In May of 1976, I quit my job in L.A. playing drums with ? and the Mysterians, and "retired" to Berthoud. The scheme was to live as far away from pavement as possible, and I found a place on a dirt road near Carter Lake. As quasi-idyllic as this may sound, a persistent problem was raising the $135 per month rent. But I did own a PA system, inherited as my part of the settlement in some long-ago band breakup. So I offered the system, with me as operator, for $50 a night.

Burgeoning Boulder punkers like the Ravers, Nightflames and others used my gear. In the process I met a posse of Boulder High School rock-and-roll devotees who were hanging around, helping the bands hump gear as well as starting their own bands, which would soon become the backbone of the local punk scene, fanatics like me -- although I had eight or ten years on them -- who existed far out of sync with the late-'70s Colorado post-therapy, country-and-western norm.

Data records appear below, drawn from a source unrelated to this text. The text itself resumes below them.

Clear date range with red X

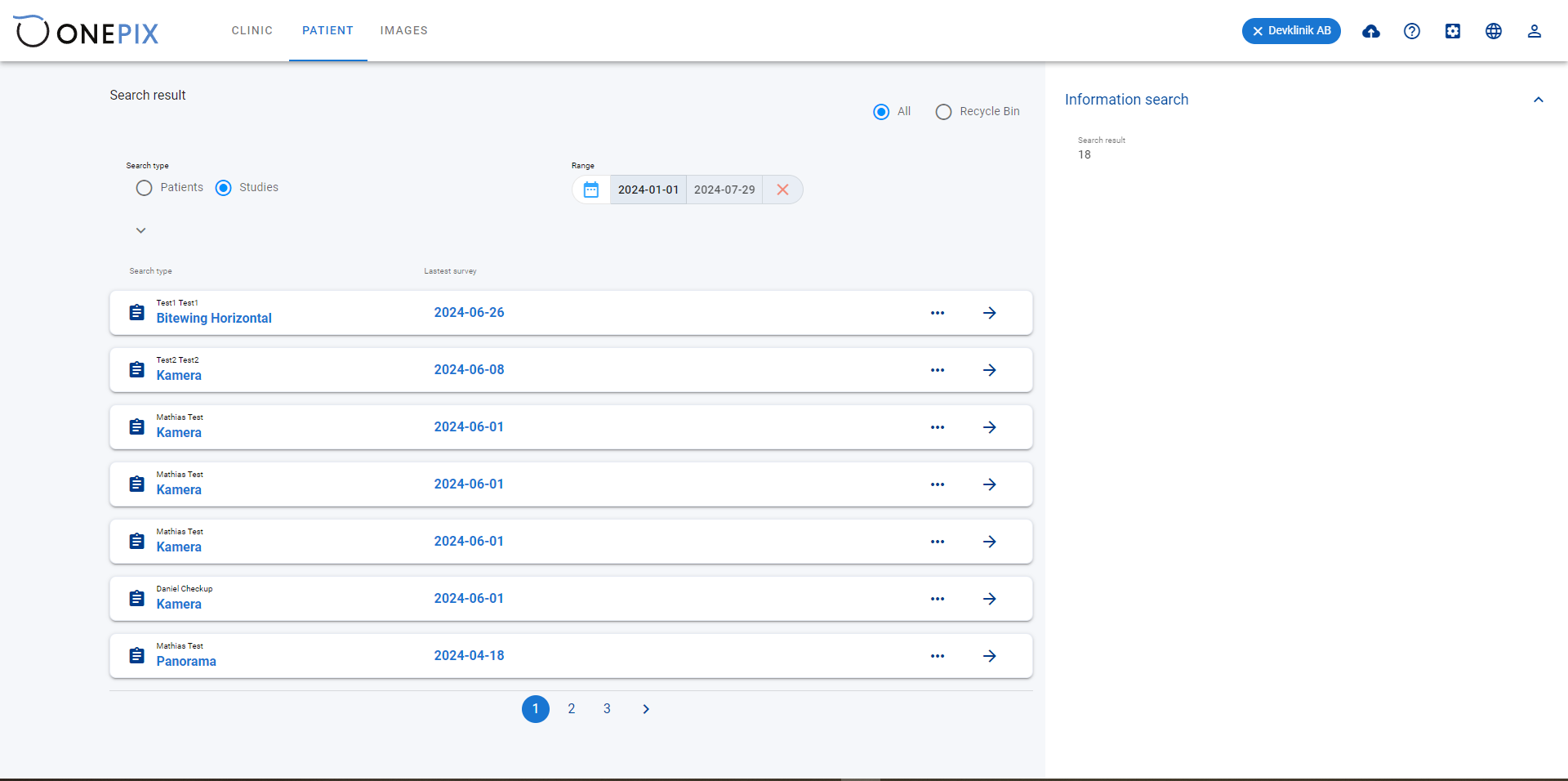pos(782,190)
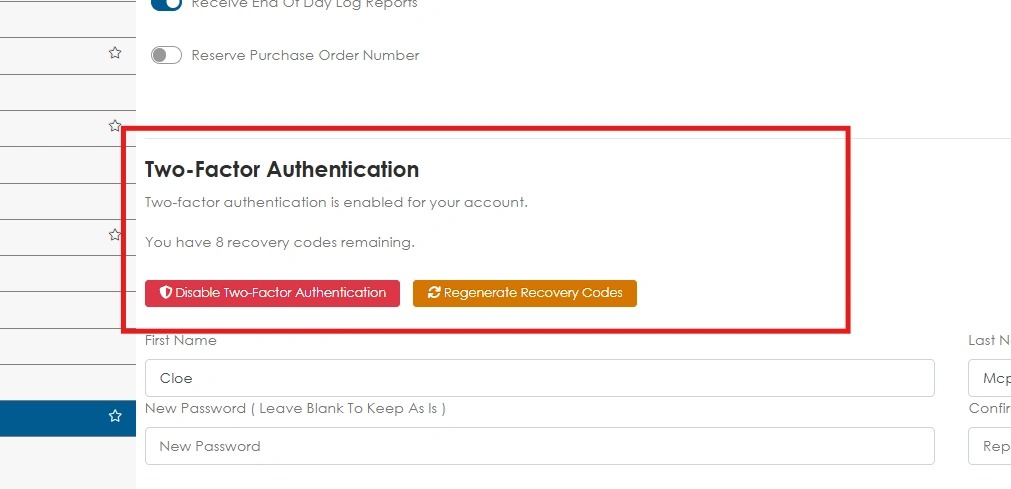
Task: Click the star icon on the blue highlighted sidebar row
Action: click(x=115, y=416)
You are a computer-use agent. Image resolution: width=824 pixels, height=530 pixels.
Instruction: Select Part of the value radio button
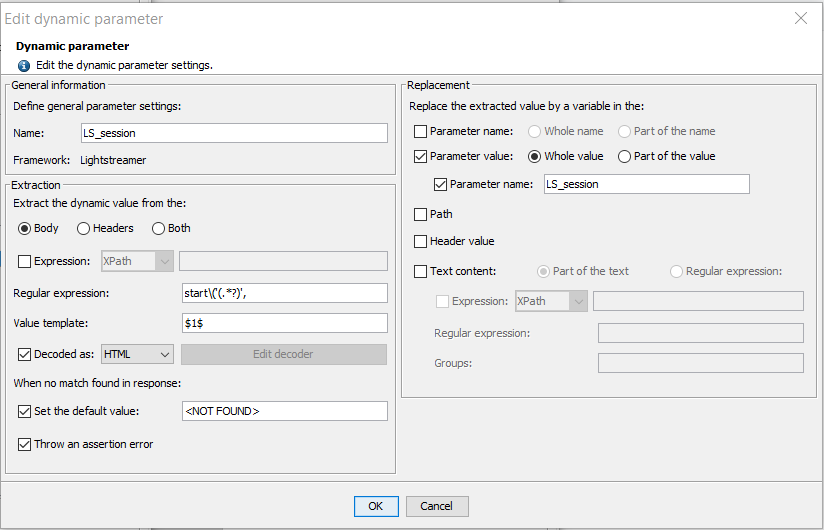[625, 156]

Guys like Joseph Pope (later bass player with SST Record's Angst and Grammy winning engineer) and Eric Boucher, who would soon start to refer to himself by a variety of names, including Occupant and eventually Jello Biafra. Which made perfect sense to me as I had been operating under the moniker Radio Pete since 1972.

And we were always talking. Yakking. Yammering on about the Velvets, Mott, the Dolls, Phil Spector, Stooges, Flaming Groovies, Ramones, Pistols. We shared a common fear that raw three chord rock and roll would end up as the museum piece it then seemed destined to become -- difficult as such a notion may be to fathom in 2011, following the rock-and-roll-ization of, well, everything.

One afternoon, we were in Eric's bedroom at his parents house in Boulder recording onto cassette 7-inch singles which he'd recently brought back from a trip to the U.K., fresh slabs of vinyl unavailable here by groups like the Vibrators, Cortinas and X-Ray Spex. So we're talking about bands and the names of bands, and I happened to mention that I've kept a running list of new band names for years, and inspired by my girlfriend's teddy bear, named Ted Kennedy, that I had come up with the greatest band name no one could ever use -- "The Dead Kennedys."

After I said it, the name just sort of lay there in the room... In 1978, when I heard of the fantastic first DK's shows, I thought it was so cool that the,name was finally being used. I Still do.